Passage to read.
◇ ◇ ◇ ◇ ◇

Rosalind: A genomics toolkit in Rust running whole-genome pipelines on a laptop | HN Mirror

Y	Hacker News new \| ask \| show \| jobs

	Rosalind: A genomics toolkit in Rust running whole-genome pipelines on a laptop (github.com)
	185 points by samuell 28 days ago

18 comments

logannyeMD 23 days ago

Hey guys, this is my github repo. Glad it's received some interest - I figured HN might be the culprit when it suddenly jumped ~100 stars despite not working on the code base since last year. I prototyped this out of personal curiosity last year and moved on abruptly so there's a lot of gaps I still need to close and knobs that need to be optimized. But if people genuinely find "deterministic genomics workloads on edge devices" proposal useful, I'll begin refining the code tonight and try to make it as useful as possible. If you have any particular bioinformatics tasks or use cases that you want to be feasible on edge devices, lmk and I'll work on integrating new capabilities. Always happy to be helpful

croemer 23 days ago

Your website bio and LinkedIn don't match at all. Is the LinkedIn link on your website wrong? Update: yes it is. This is the correct one: https://www.linkedin.com/in/logan-nye

You're doing too much vibe coding and not enough checking/testing.

LinkedIn link on your website points to: https://linkedin.com/in/logannye

Website bio: https://www.logannye.io/about

woodrowbarlow 22 days ago

they weren't expecting to receive attention out of the blue today. it seems rude to attack someone's engineering skills because an online profile is out of date.

Tuna-Fish 22 days ago

It's not out of date, it's pointing at the wrong person.

whateveracct 22 days ago

this isn't an attack. this is a data point that they don't review the slop coming out of the LLLM

whateveracct 23 days ago

oh wow lol never seen that one before

a_bonobo 23 days ago

There has been a bit of a 'trend' to rewrite common bioinformatics/comp-bio into faster languages (Rust) via LLMs, OP's repo seems to be an early example.

Seqera Labs has a bit of a manifesto: https://rewrites.bio/

Heng Li has an overview here too: https://lh3.github.io/2026/04/17/the-ai-rewrite-dilemma

IMHO it's... OK? Bioinformatics code quality is generally poor, untrained biologists writing functioning code that is poor in scoping, but works. (Unguided) LLMs write on that level, too, so not much harm done.

ahartman00 22 days ago

How well tested would you say these libraries are? It doesn't sound promising, sadly. If there are comprehensive test suites, that would go a long way to ensuring new, faster tools arent producing subtly wrong answers. That's a pretty big deal, just because the code compiles or there is no exception thrown doesnt mean the analysis was correct.

Gethsemane 22 days ago

It's very context-dependent - the seqera rewrites so far seem to be pretty reliable, most of the work was spent merging the functions of multiple data QC tools into a single program (previously, there was a lot of redundancy that wasted compute). The success of other rewrites that I've seen tends to depend on the author's care/experience and usefulness. In my experience, bioinformaticians are fairly slow on the uptake of new software which might actually be an advantage here :-)

◇ ◇ ◇ ◇ ◇

Data shown.
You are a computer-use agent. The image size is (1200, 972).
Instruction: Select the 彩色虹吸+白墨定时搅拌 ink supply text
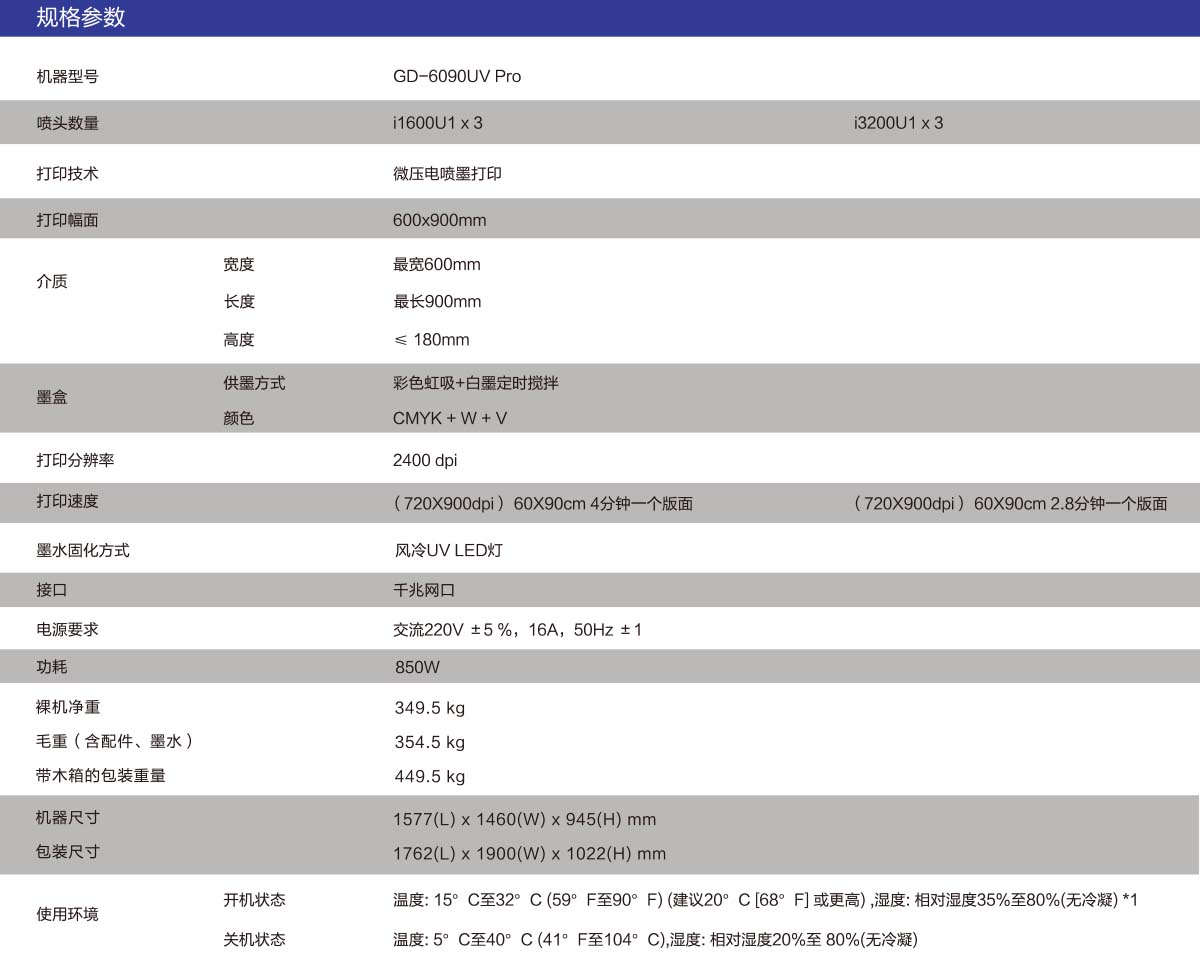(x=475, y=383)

◇ ◇ ◇ ◇ ◇

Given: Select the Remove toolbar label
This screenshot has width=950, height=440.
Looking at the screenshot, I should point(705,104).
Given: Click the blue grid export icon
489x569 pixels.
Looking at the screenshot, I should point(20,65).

◇ ◇ ◇ ◇ ◇

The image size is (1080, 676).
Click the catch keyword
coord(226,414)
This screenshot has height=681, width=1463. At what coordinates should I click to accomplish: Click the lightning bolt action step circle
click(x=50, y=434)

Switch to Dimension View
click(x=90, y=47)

◇ ◇ ◇ ◇ ◇

Problem to solve.
In the Hacker News thread about Rosalind, which company does one commenter say has published a manifesto about rewriting bioinformatics tools?

Response.
Seqera Labs